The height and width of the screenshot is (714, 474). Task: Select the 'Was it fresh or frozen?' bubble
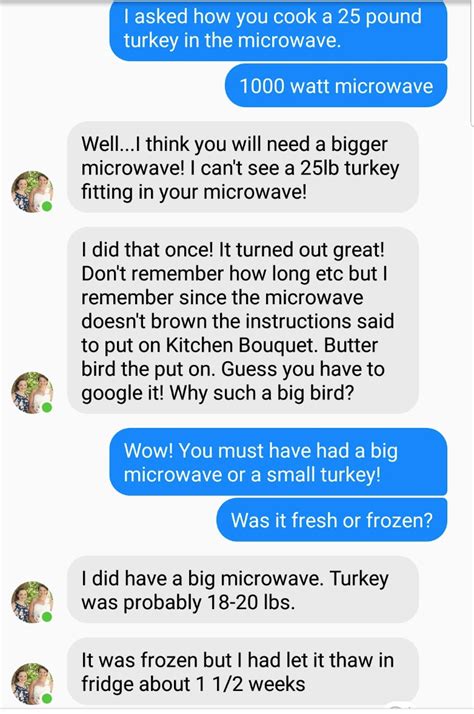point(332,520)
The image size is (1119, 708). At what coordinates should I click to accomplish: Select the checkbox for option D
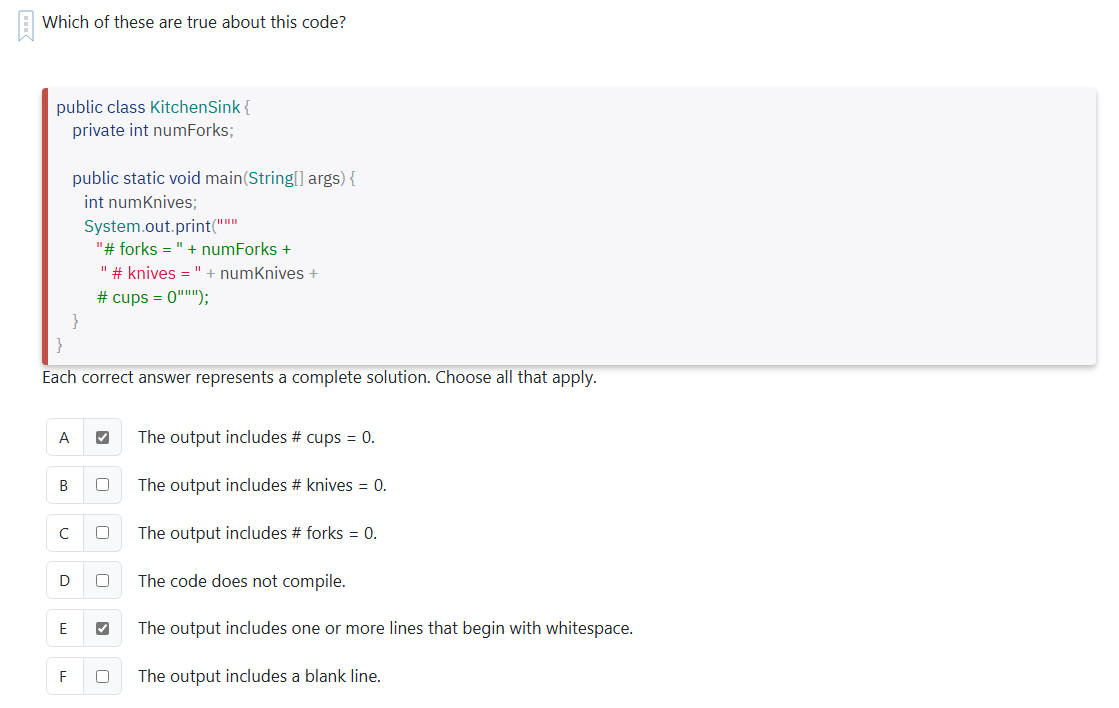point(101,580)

::::::::

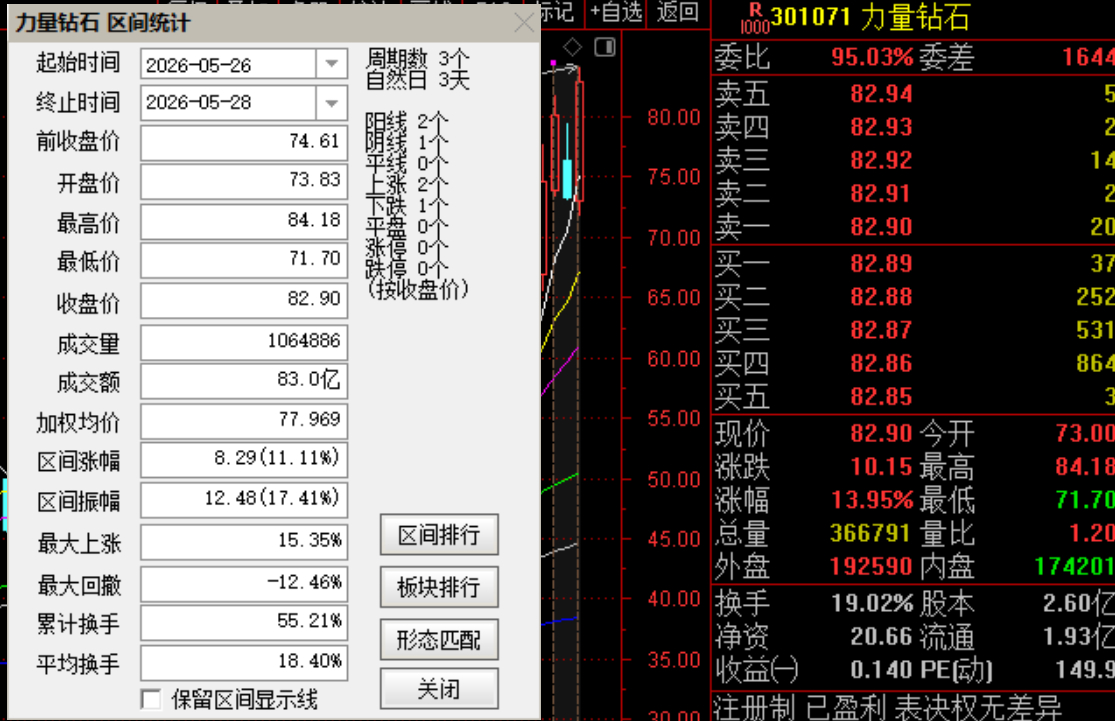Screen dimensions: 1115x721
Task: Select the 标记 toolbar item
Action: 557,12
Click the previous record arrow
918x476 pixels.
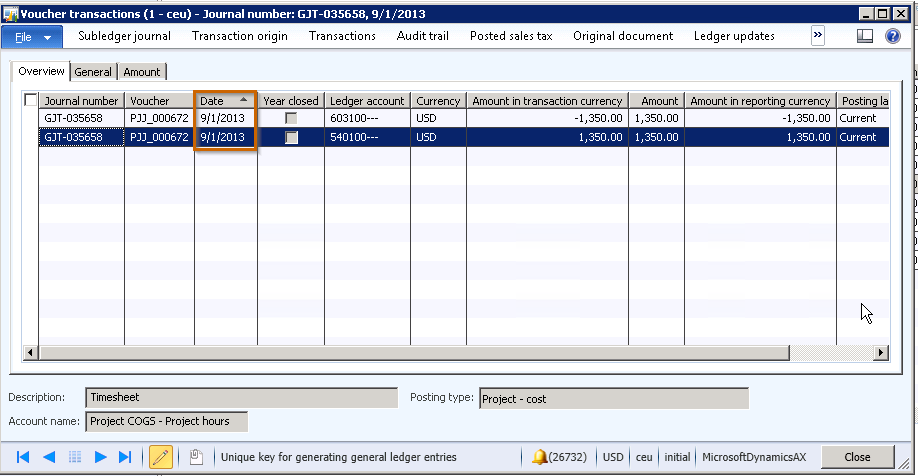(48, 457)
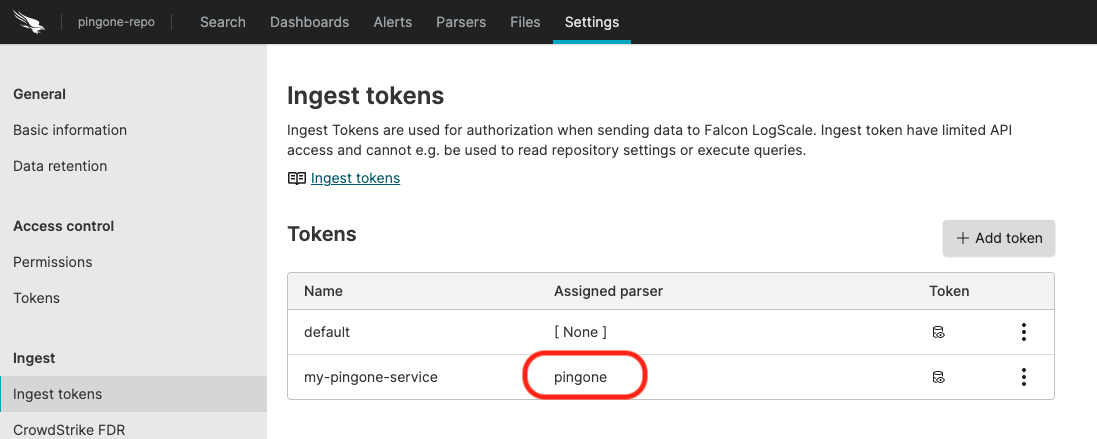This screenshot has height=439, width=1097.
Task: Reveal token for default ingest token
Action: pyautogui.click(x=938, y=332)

::::::::

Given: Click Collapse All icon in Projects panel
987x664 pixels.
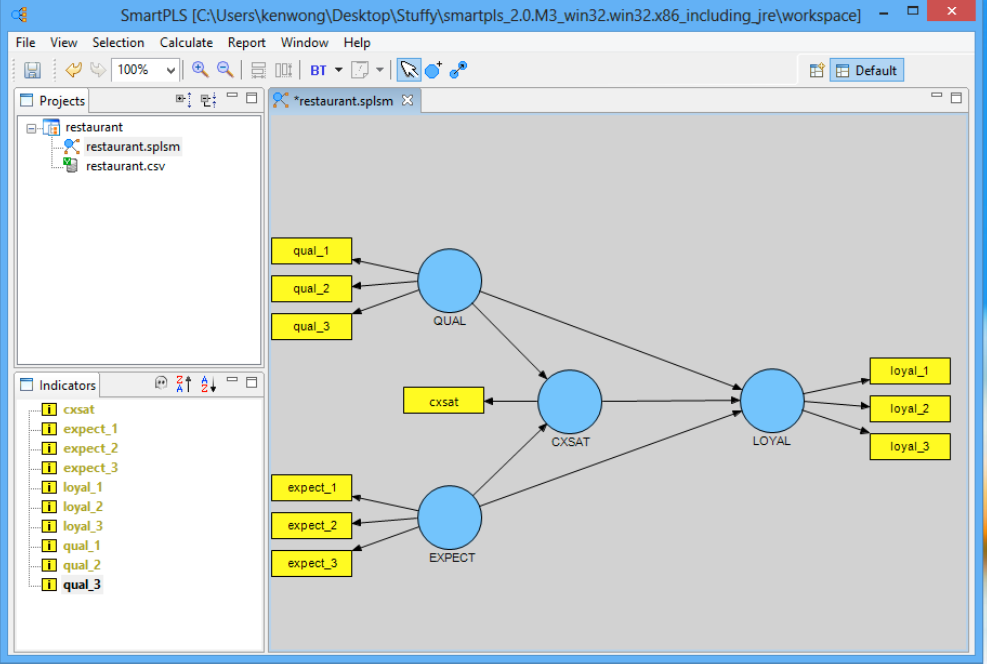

::::::::

WHAT YOU HAVE TO DO - Begin with the line that has "Given: Click Collapse" in the listing above and end after the line that has "987x664 pixels."; output those lines exactly.

FINISHED EXERCISE -
Given: Click Collapse All icon in Projects panel
987x664 pixels.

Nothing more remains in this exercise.